| Your instructions |
Check each line of the listing below for the word "agent" and say how many lines have it. Nothing else should be written.

| Records supplied |
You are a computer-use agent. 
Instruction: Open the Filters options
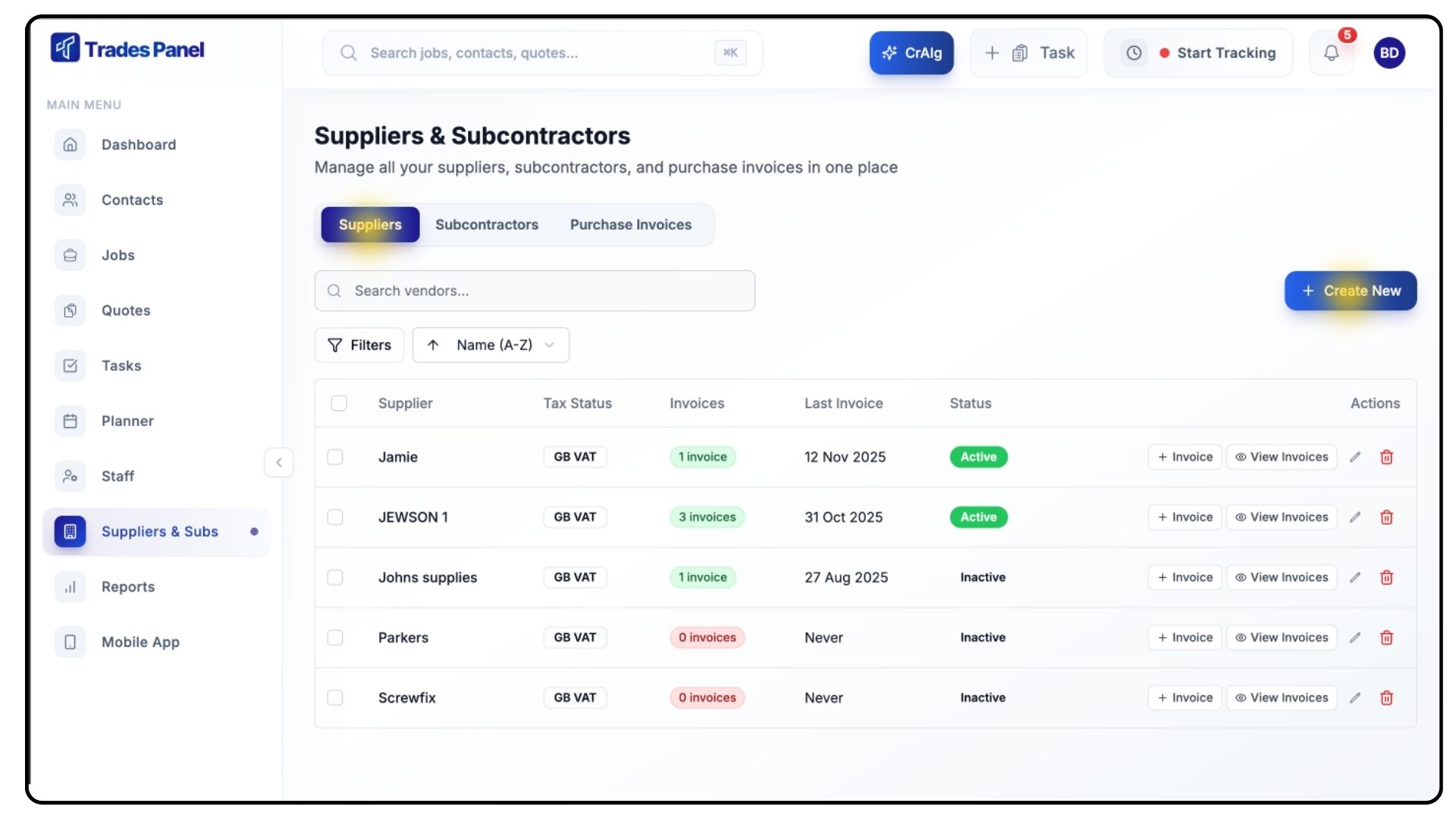tap(359, 345)
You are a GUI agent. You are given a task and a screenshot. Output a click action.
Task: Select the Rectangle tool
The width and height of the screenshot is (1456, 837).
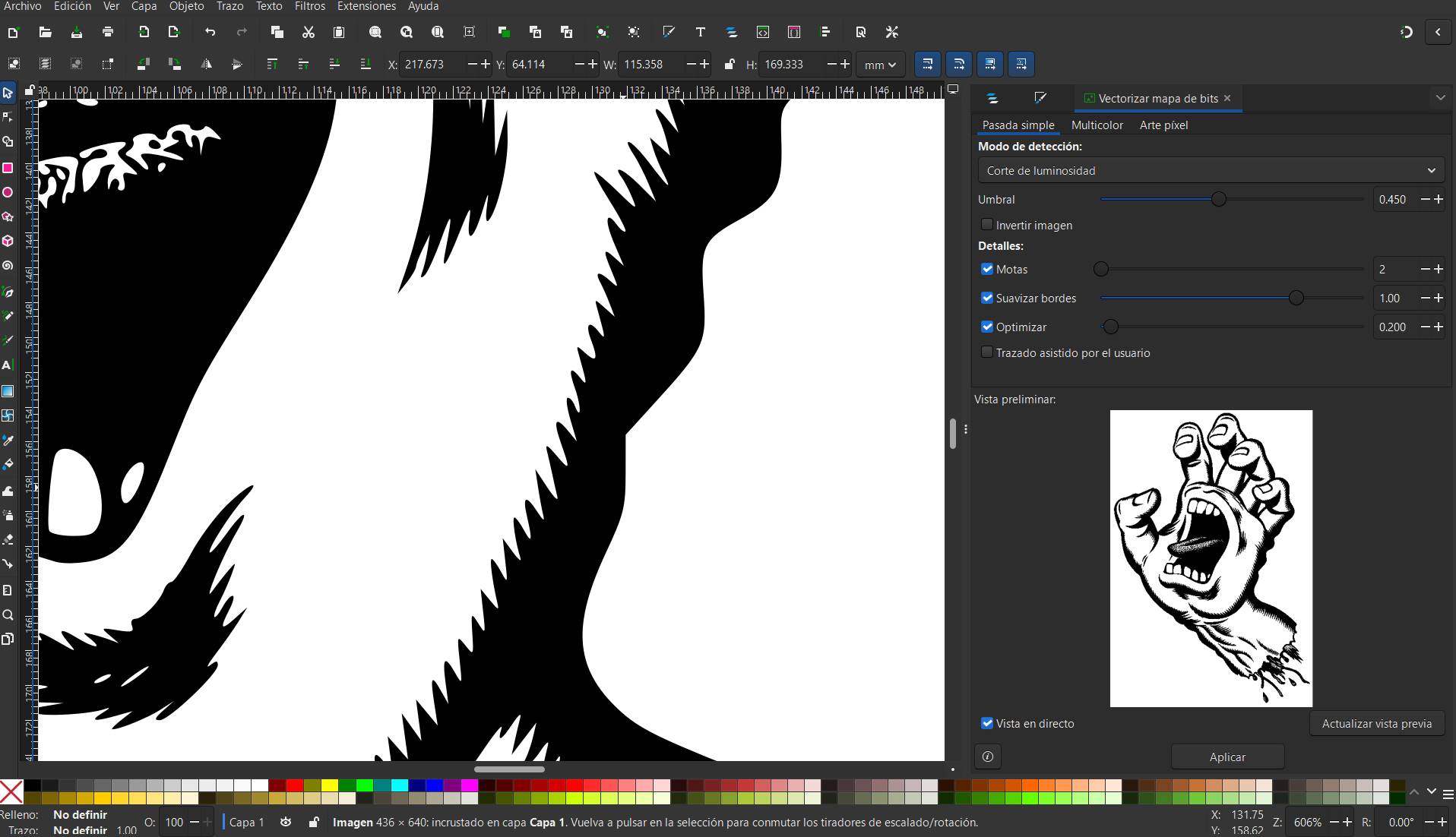[x=8, y=168]
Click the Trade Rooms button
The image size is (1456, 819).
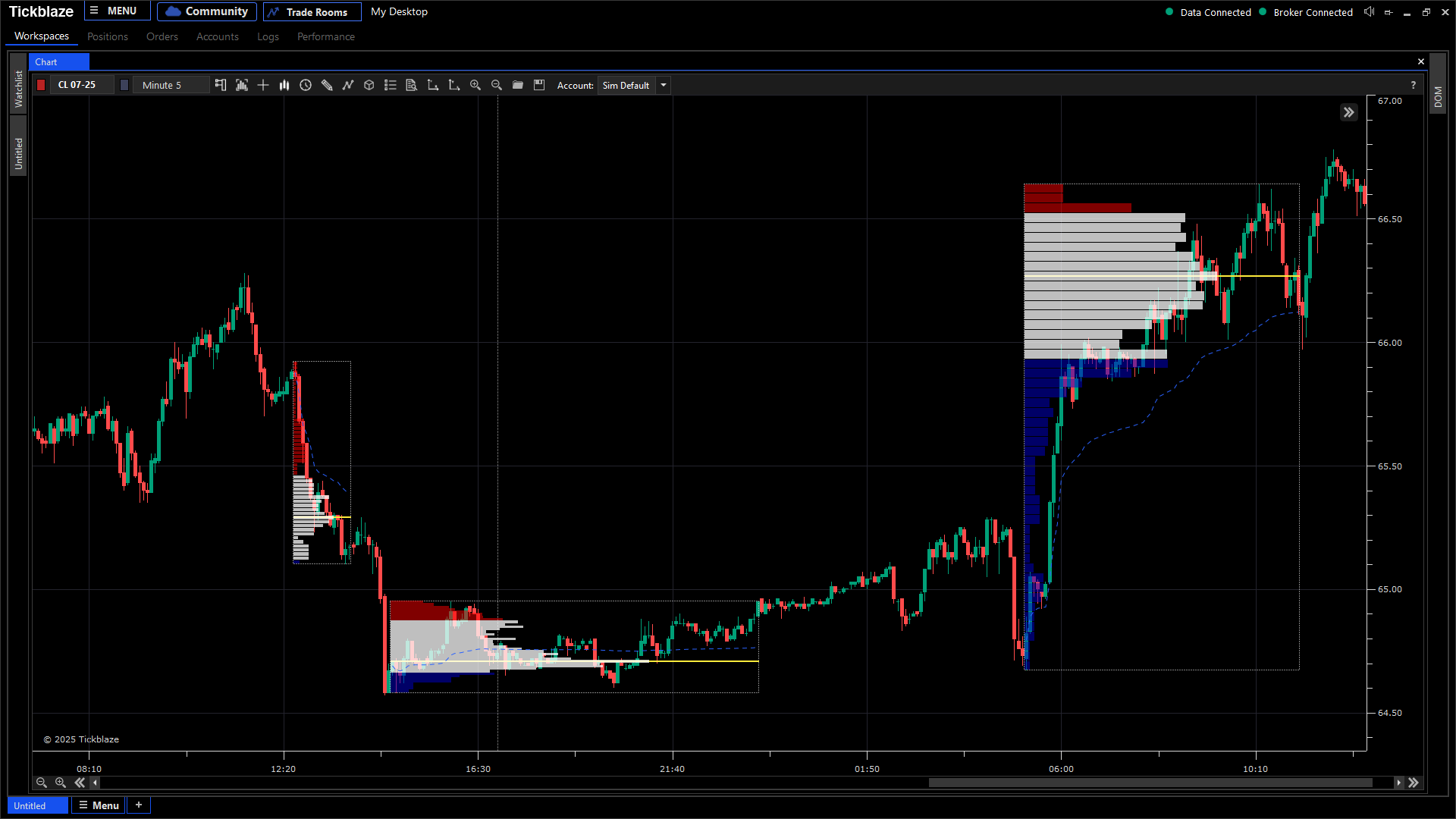tap(312, 11)
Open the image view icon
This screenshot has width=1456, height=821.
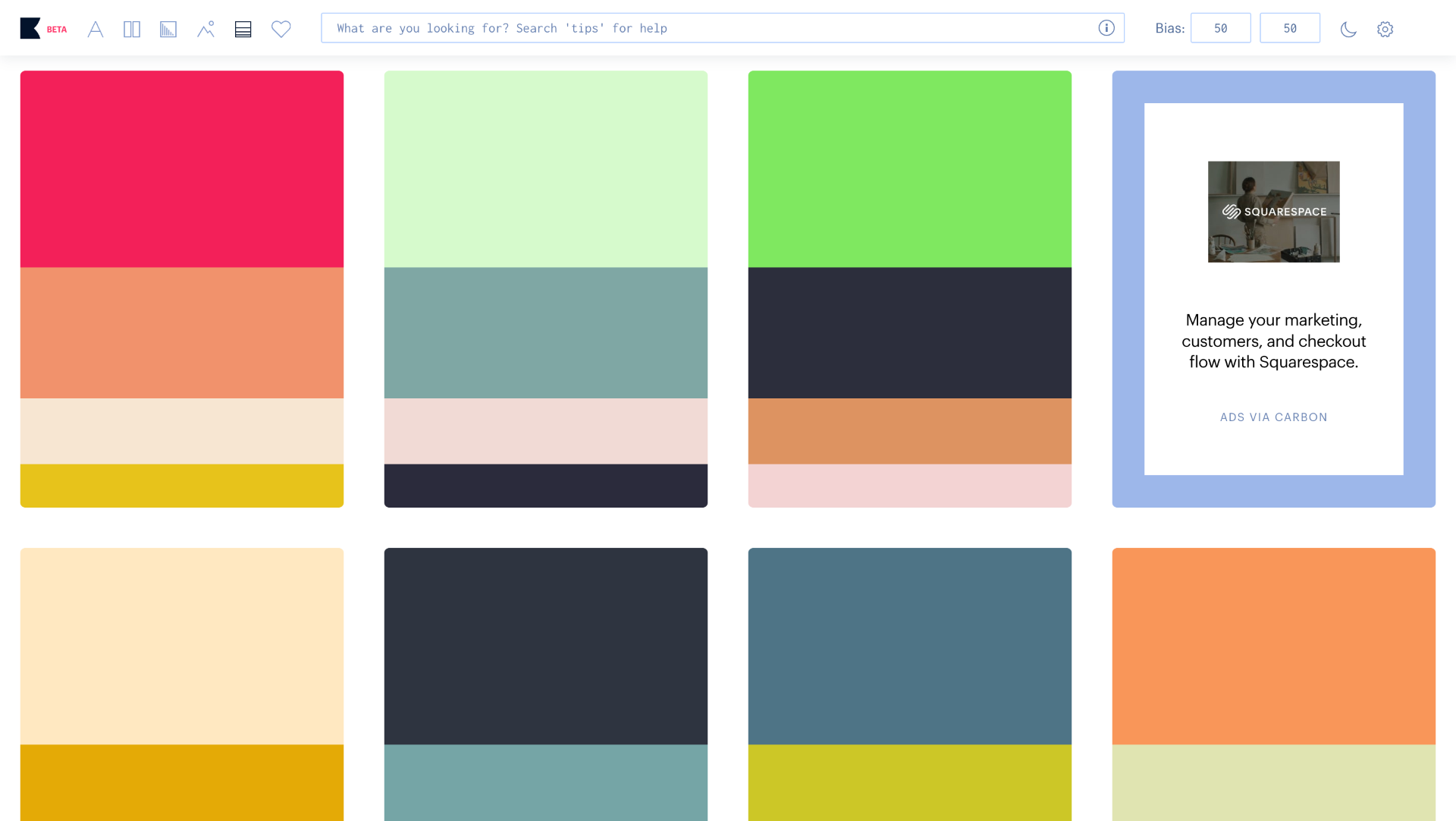tap(206, 30)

| Problem solution |
2